PASSAGE FOR REVIEW |
╭──
The ombudsman indicated that we had established an over-riding public interest, but he did not take a definitive stance on whether an over-riding public interest existed because this question needed answering only if disclosure undermined commercial interests. He asked the EMA to justify its position that there wasn’t an over-riding public interest, but the EMA avoided replying by saying that we had not given evidence of the existence of such an interest. We believe that we had. Furthermore, the EMA’s argument was irrelevant. A suspect asked for his alibi on the day of the crime doesn’t get off the hook by asking for someone else’s alibi.
Administrative burden
According to the EMA, the redaction of (unspecified) “personal data” would cause the EMA a disproportionate effort that would divert attention from its core business, as it would mean redacting 300,000-400,000 pages. This was surprising. The Danish Drug Agency had not seen the workload as a problem when it granted us access to the reports for the anti-obesity drug sibutramine, which was locally approved in Denmark. The 56 study reports we received comprised 14,309 pages in total, and we requested only 15 study reports from the EMA (the pivotal studies described in the European Public Assessment Reports (EPARs) on rimonabant and orlistat). The ombudsman declared that the EMA had overestimated the administrative burden involved.
Worthlessness of data after redaction
The EMA argued that, “as a result of the redaction exercise, the documents will be deprived of all the relevant information and the remaining parts of them will be worthless for the interest of the complainant.”
From what we know of clinical trial reports and protocols it struck us as odd that they would contain so much personal data that the documents became worthless. The ombudsman noted that the requested documents do not identify patients by name but by their identification and test centre numbers, and he concluded that the only personal data are those identifying the study authors and principal investigators and to redact this information would be quick and easy.
The EMA also remarked that a possible future release of the assessment reports of the EMA’s Committee for Medicinal Products for Human Use and the (co)rapporteur assessment reports “could satisfy the request of the complainants.” These reports were not available and they would have been worthless to us because they are merely summaries used for regulatory decisions.
╰──
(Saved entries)
╭──
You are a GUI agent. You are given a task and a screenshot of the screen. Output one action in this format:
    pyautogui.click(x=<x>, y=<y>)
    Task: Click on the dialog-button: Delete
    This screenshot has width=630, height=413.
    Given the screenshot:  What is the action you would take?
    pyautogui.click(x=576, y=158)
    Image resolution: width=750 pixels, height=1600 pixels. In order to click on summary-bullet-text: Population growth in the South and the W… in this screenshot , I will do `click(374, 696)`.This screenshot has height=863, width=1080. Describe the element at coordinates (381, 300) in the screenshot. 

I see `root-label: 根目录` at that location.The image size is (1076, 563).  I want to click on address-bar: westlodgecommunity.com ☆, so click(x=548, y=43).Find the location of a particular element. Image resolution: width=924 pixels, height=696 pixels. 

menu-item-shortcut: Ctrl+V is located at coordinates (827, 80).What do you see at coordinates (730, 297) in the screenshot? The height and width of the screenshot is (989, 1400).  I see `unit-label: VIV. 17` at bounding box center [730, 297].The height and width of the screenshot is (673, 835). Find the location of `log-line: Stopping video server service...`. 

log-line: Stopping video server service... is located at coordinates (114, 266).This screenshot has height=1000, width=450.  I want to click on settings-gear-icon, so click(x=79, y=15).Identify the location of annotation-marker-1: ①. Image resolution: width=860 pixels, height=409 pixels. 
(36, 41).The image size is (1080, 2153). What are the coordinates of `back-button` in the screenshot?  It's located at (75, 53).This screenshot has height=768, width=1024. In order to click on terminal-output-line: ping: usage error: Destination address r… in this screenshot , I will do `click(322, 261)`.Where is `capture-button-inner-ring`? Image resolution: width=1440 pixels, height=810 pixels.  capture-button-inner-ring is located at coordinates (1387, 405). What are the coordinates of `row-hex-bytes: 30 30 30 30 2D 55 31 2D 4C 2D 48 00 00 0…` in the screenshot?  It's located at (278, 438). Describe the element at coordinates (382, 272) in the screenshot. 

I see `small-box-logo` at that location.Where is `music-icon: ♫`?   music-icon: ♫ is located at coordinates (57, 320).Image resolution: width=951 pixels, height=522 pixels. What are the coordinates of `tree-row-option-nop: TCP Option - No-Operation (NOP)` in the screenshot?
╰──
QUESTIONS TO ANSWER |
- 1) Condense the paragraph of the passage on the EMA that begins "According to the EMA, the redaction" into a short list, keeping its main facts.
- 2) Extract from the passage on the EMA the part that opens with the words containing "From what we" and closes with "quick and easy.".
The records are separate material from the passage on the EMA.

ANSWERS |
- 1)
- The EMA claimed that redacting unspecified "personal data" from 300,000-400,000 pages would be a disproportionate effort that would divert it from its core business.
- The Danish Drug Agency had not treated the workload as a problem when it granted access to the 56 study reports (14,309 pages) for sibutramine.
- Only 15 study reports were requested from the EMA: the pivotal studies on rimonabant and orlistat described in the EPARs.
- The ombudsman found that the EMA had overestimated the administrative burden.

- 2)
From what we know of clinical trial reports and protocols it struck us as odd that they would contain so much personal data that the documents became worthless. The ombudsman noted that the requested documents do not identify patients by name but by their identification and test centre numbers, and he concluded that the only personal data are those identifying the study authors and principal investigators and to redact this information would be quick and easy.